Control of Plasma Etching of Semiconductor Surfaces

Abstract

The current semiconductor device manufacturing requires more strict control of plasma etching. In this research, plasma etching was investigated through gas phase characterization and interface reactions. Hydrogen and nitrogen were added to Ar plasmas to manipulate the electro-physical properties that were measured by a Langmuir probe system. Hydrogen addition modified the EEDF (electron energy distribution function) by increasing the electrons in high energy range. Adding N2 formed a strong bi-Maxwellian distribution. Gas addition caused the transition between ohmic and stochastic heating. Ar-CH4-H2 and Ar-N2-H2 plasmas were also tested. Hydrogen atom beam was used on porous silicon dioxide based low-k films to remove silanol groups that were generated due to the damage of films during pattern transfer. At H2 atom beam process at 150 C moved close to 60% silanol groups were removed in less than 3 min with an etching rate of 15 A/min. The apparent activation energy was 2.4 kcal/mol. Hydrogen atoms reacted with Si-O-Si and methyl groups.

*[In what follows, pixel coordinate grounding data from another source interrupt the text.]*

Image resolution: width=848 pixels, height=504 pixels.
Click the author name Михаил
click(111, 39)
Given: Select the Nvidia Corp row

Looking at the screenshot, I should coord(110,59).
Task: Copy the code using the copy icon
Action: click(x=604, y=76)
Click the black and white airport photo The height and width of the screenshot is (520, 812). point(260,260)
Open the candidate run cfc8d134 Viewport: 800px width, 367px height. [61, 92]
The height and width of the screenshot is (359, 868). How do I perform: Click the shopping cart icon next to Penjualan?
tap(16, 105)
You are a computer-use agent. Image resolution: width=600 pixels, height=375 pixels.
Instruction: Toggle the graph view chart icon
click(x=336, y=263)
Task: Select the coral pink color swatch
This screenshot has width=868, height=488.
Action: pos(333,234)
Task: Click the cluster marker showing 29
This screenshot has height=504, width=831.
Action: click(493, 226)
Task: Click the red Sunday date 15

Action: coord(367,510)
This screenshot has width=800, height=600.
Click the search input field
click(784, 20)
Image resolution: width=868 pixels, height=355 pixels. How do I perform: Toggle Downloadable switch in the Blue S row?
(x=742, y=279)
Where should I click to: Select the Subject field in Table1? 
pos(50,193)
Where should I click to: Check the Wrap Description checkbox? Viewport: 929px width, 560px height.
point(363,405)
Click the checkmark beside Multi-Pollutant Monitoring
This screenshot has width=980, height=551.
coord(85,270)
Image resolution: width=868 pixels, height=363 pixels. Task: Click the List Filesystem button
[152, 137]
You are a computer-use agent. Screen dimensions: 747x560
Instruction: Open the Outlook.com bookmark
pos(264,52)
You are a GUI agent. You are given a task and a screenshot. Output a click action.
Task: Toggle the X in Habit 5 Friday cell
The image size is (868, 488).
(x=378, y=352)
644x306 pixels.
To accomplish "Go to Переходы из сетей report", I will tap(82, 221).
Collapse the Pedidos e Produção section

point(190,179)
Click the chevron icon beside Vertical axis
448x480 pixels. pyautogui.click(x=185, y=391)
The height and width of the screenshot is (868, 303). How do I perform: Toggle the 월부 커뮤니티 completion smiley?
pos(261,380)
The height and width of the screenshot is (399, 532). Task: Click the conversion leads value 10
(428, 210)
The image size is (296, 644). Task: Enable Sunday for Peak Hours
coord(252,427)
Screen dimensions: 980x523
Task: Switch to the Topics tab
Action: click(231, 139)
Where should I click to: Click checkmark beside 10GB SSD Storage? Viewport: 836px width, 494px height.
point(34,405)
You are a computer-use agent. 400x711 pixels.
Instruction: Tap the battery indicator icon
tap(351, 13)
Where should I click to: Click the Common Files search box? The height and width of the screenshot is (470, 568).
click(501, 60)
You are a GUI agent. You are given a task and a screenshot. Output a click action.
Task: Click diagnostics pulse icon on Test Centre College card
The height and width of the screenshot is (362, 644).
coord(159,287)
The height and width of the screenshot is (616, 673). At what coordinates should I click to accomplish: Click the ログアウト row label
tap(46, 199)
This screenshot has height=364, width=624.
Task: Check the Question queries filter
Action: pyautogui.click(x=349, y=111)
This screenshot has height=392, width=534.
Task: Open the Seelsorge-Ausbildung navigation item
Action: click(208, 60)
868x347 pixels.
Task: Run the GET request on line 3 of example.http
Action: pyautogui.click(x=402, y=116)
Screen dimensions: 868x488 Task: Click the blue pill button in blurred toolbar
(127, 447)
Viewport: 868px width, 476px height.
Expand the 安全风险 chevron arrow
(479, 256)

The etching mechanisms of CH4/H2/Ar plasma for InP were analyzed by a beam reactor system. Sputtering yield was measured, threshold energy was approximately 60 eV. Inert ion beam assisted chemical reactions gave higher etching rate. The CH4 concentration had no strong effect on etching rate after 5%. Etching rate was not sensitive to temperature up to 150 C. The adsorption of methyl groups to the surface was proposed as rate limiting step. Chemical reaction effectively reduced the surface roughness.